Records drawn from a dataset
+++++

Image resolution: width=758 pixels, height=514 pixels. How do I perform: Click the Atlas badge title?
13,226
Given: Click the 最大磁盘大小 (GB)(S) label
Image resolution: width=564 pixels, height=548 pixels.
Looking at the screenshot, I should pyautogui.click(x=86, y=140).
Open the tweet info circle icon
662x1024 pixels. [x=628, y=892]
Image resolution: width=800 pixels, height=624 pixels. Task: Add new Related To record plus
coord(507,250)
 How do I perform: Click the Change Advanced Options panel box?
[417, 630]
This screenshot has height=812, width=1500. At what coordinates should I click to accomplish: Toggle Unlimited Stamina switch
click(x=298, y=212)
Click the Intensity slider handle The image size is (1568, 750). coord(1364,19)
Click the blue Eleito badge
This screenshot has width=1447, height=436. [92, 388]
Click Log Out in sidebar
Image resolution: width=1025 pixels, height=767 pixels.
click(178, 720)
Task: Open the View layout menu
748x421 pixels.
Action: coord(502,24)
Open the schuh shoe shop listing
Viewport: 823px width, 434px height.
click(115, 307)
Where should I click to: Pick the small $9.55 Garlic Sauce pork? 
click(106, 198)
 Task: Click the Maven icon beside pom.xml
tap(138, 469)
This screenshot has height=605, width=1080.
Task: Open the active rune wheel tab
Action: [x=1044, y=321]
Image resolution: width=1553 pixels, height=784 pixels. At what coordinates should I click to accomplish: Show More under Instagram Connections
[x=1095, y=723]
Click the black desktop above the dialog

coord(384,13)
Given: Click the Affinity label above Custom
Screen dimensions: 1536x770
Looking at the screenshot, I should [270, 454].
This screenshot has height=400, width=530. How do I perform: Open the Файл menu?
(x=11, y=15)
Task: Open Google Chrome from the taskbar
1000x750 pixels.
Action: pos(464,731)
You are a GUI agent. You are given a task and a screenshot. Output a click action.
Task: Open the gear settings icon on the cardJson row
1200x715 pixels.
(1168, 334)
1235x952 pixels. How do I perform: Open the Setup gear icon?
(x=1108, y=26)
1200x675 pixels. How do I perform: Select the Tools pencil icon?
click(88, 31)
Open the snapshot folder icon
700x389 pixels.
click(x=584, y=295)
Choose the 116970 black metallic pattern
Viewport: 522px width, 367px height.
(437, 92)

+++++

### Action item
Transcribe, word for word, the data above from its first line through the line with "Click the Intensity", and include nothing else.

### Exercise response
Image resolution: width=758 pixels, height=514 pixels. How do I perform: Click the Atlas badge title?
13,226
Given: Click the 最大磁盘大小 (GB)(S) label
Image resolution: width=564 pixels, height=548 pixels.
Looking at the screenshot, I should pyautogui.click(x=86, y=140).
Open the tweet info circle icon
662x1024 pixels. [x=628, y=892]
Image resolution: width=800 pixels, height=624 pixels. Task: Add new Related To record plus
coord(507,250)
 How do I perform: Click the Change Advanced Options panel box?
[417, 630]
This screenshot has height=812, width=1500. At what coordinates should I click to accomplish: Toggle Unlimited Stamina switch
click(x=298, y=212)
Click the Intensity slider handle The image size is (1568, 750). coord(1364,19)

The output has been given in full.